Frei gemeinnützige Krankenhäuser übernehmen Verantwortung
Frei gemeinnützige Krankenhäuser sind von diesen geplanten Kürzungen besonders betroffen, denn sie dürfen nur begrenzt Rücklagen bilden und müssen Defizite selbst tragen, während öffentliche Häuser ihre Defizite über die Kommunalhaushalte – also über Steuergelder – ausgleichen können. „Als freigemeinnützige Träger sichern wir vielerorts, wie hier in unserer Region, einen großen Teil der regionalen Versorgung – häufig auch in Bereichen, die wirtschaftlich besonders anspruchsvoll und personalintensiv sind wie z.B. Geburtshilfe, Palliativversorgung, Psychiatrie oder Geriatrie. Und selbstverständlich zahlen wir Tarifgehälter. Wir übernehmen hier zentral Verantwortung für die hochwertige medizinische Versorgung vor Ort“, unterstreicht Timo Sonntag.
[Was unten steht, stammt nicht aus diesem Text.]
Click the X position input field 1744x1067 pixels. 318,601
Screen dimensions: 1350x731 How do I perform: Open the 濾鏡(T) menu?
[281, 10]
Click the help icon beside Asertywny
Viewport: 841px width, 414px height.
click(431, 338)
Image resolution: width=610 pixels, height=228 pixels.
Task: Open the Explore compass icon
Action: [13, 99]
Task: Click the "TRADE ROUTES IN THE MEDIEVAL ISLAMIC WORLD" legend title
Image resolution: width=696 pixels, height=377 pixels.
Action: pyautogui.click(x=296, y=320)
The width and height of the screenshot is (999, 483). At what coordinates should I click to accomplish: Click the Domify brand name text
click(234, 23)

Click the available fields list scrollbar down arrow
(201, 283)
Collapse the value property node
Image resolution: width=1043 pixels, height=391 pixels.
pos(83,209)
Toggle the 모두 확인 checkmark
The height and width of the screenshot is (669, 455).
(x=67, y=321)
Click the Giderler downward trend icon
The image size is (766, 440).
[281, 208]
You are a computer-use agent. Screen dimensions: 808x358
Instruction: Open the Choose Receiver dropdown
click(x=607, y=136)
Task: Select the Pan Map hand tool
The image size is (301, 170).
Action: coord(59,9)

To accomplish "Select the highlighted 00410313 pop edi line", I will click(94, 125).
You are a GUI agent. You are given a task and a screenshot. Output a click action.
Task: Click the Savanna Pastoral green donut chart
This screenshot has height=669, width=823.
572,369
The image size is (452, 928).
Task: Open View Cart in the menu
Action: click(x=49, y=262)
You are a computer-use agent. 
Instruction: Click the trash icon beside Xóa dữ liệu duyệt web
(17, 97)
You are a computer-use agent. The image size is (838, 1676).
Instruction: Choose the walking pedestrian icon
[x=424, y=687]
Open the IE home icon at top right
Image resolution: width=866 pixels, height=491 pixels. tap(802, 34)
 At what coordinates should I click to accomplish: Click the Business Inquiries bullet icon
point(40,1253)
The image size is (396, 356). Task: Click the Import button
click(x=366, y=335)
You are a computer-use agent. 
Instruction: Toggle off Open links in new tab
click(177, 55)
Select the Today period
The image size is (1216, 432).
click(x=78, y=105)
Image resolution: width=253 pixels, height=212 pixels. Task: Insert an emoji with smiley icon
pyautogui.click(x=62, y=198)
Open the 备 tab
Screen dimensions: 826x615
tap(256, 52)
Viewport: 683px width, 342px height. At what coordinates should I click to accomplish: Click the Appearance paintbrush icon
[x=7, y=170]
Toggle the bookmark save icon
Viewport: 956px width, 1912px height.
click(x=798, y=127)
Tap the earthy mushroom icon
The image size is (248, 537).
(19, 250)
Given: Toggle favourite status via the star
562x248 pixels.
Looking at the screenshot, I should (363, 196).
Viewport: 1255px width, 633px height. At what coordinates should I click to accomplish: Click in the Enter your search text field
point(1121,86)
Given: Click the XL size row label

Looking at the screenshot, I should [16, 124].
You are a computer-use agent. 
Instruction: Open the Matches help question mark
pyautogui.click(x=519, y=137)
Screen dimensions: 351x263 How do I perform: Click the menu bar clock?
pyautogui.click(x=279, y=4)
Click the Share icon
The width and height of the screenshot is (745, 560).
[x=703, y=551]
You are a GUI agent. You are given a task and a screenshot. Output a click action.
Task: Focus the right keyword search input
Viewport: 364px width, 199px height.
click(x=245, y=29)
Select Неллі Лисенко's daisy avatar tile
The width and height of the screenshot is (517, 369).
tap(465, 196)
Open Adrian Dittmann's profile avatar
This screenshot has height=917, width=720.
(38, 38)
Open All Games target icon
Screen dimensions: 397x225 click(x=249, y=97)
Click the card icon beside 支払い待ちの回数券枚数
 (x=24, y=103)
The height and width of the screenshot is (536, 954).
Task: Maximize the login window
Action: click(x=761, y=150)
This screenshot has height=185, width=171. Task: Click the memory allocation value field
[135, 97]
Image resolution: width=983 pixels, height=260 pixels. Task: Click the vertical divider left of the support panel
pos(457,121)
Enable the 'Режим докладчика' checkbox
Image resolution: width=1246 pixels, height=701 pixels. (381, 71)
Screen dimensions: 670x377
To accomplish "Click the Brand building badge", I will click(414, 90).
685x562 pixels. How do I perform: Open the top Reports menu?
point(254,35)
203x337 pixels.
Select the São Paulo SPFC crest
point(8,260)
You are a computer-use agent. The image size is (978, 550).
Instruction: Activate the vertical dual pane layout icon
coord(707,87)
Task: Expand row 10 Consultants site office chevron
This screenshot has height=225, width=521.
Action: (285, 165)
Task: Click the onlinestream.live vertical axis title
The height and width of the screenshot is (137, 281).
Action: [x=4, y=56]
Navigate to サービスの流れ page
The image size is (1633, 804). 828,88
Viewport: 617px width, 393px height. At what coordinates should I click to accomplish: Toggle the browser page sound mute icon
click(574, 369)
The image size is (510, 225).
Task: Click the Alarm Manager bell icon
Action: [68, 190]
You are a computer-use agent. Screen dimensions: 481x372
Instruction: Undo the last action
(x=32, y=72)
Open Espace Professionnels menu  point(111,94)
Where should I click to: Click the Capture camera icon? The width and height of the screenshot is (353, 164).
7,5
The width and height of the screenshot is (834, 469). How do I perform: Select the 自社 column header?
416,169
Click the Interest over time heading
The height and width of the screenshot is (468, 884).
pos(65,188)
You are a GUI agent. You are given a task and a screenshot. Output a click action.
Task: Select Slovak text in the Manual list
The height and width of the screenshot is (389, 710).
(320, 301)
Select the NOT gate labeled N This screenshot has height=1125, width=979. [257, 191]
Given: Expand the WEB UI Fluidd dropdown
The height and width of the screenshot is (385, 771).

Weniger Bürokratie und mehr Zeit für die Menschen
Für die beiden Ärztlichen Direktoren Dr. Jochen Selbach und Dr. Mathias Jähnel ist ein weiterer Aspekt des Gesetzentwurfes von zentraler Bedeutung: „Statt Bürokratie abzubauen, sieht das Sparpaket zusätzliche Bürokratie vor, noch mehr MD-Prüfungen und verschärfte Prüfmechanismen. Das heißt, wir müssen noch mehr Zeit mit Dokumentation und Bürokratie verbringen, statt uns um unsere Patientinnen und Patienten zu kümmern. Schon jetzt kostet die Dokumentation Ärztinnen, Ärzte und Pflegekräfte rund drei Stunden täglich. Wir brauchen weniger Bürokratie und mehr Zeit für die Menschen.“

Zukunftsfrage Gesundheitsversorgung
Die aktuelle Diskussion drehe sich deshalb längst nicht nur um wirtschaftliche Kennzahlen. Es gehe auch um die Frage, wie Gesundheitsversorgung künftig vor Ort verlässlich organisiert werden kann. Aus Sicht der Verantwortlichen der BBT-Gruppe braucht es dafür tragfähige Lösungen, die Finanzierung und Versorgung gemeinsam denken. Entscheidend sind aus ihrer Sicht folgende Punkte:

  • eine faire Lastenverteilung im Gesundheitssystem
  • verlässliche Refinanzierung von Personalkosten
  • ausreichende unternehmerische Handlungsspielräume für Kliniken
  • weniger Bürokratie
  • Planungssicherheit für die Umsetzung der Krankenhausreform
  • stärkere Berücksichtigung regionaler Versorgungsrealitäten

Reformen konstruktiv gestalten
Auch beim Besuch von Bundesgesundheitsministerin Nina Warken (CDU) anlässlich des 60-jährigen Jubiläums des Krankenhauses Tauberbischofsheim Anfang Mai konnten Dr. Frank Zils und Sabine Anspach von der BBT-Geschäftsführung diese Forderungen direkt bei der Bundesgesundheitsministerin ansprechen. „Als BBT-Gruppe bringen wir uns konstruktiv in die Debatte ein. Es geht nicht darum, notwendige Reformen zu verhindern. Es geht darum, sie so zu gestalten, dass Versorgung nah am Menschen auch in Zukunft möglich bleibt“, sagt Dr. Frank Zils, Sprecher der Geschäftsführung der BBT-Gruppe.

Die Website www.frei-gemeinnützig.de der Katholischen Krankenhäuser informiert umfassend über die Auswirkungen des geplanten Gesetzes zur Stabilisierung der gesetzlichen Krankenversicherung (GKV) auf die Kliniken.